__Exercise instructions__. Tally the lines below that hold the string "Connections", and give only the tally.

__Extracted material__.
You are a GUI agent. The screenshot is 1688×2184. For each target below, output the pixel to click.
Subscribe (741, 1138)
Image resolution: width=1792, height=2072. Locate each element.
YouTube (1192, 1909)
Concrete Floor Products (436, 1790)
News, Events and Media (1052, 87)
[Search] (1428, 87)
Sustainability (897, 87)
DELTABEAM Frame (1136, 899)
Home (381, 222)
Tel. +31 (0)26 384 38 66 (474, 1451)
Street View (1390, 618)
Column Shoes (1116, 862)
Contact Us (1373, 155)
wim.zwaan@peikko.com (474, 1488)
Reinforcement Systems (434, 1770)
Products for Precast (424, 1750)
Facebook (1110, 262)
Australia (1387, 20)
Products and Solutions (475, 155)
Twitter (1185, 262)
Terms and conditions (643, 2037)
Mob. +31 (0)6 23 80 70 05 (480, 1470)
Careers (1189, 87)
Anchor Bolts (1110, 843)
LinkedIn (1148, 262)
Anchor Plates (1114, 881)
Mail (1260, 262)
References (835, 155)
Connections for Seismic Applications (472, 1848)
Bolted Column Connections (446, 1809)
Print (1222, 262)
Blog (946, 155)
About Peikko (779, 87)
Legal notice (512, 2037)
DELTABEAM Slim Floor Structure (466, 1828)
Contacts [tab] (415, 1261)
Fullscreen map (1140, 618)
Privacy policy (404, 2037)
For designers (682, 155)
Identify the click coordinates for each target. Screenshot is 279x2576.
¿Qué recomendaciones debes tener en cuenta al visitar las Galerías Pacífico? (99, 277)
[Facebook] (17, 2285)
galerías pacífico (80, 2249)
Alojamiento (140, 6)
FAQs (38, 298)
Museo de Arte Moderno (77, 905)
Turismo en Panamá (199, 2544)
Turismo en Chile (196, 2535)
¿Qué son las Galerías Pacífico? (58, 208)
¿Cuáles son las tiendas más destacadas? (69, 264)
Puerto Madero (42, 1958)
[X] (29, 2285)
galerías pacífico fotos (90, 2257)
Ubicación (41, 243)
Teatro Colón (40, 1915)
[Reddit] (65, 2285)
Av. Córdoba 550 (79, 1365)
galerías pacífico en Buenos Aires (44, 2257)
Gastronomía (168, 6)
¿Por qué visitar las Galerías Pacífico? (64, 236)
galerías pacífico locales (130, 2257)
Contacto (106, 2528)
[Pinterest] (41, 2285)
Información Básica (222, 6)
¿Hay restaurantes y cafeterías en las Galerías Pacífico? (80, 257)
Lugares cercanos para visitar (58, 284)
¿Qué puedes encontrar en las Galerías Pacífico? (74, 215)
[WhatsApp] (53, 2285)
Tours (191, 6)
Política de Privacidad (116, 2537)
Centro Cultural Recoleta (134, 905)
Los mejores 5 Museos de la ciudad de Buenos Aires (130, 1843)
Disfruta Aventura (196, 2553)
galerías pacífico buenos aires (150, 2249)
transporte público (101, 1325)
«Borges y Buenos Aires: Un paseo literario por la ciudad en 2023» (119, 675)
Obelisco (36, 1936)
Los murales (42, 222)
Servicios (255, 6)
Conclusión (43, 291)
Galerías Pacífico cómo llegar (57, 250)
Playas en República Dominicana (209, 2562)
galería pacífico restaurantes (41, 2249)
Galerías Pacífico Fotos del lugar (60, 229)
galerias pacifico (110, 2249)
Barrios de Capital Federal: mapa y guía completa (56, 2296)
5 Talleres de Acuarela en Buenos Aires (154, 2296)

__Problem solution__. 2